* **Written problem**
Recast the data from the line with "Google (33, 242)" to the line with "Магазин доменов (12, 210)" as a numbered list, leaving out any blank lines.

Pointing data for screenshots
----------------------------------------

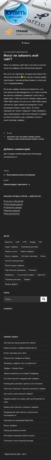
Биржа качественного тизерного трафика (21, 407)
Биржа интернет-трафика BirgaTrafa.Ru (20, 347)
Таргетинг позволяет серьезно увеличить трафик (24, 388)
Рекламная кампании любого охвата (19, 435)
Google (33, 242)
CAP (16, 137)
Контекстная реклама (14, 260)
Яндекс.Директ (11, 284)
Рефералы (9, 274)
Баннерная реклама (29, 246)
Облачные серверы (13, 207)
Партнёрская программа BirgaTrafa (18, 420)
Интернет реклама (29, 256)
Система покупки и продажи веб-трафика (21, 378)
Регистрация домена (14, 204)
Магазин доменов (12, 210)
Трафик (22, 31)
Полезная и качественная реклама (18, 440)
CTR (20, 137)
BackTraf (11, 137)
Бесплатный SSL (12, 213)
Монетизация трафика (29, 139)
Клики (16, 139)
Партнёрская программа (15, 270)
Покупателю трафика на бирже (17, 358)
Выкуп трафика (11, 256)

----------------------------------------

* **Response to the exercise**
1. Google (33, 242)
2. CAP (16, 137)
3. Контекстная реклама (14, 260)
4. Яндекс.Директ (11, 284)
5. Рефералы (9, 274)
6. Баннерная реклама (29, 246)
7. Облачные серверы (13, 207)
8. Партнёрская программа BirgaTrafa (18, 420)
9. Интернет реклама (29, 256)
10. Система покупки и продажи веб-трафика (21, 378)
11. Регистрация домена (14, 204)
12. Магазин доменов (12, 210)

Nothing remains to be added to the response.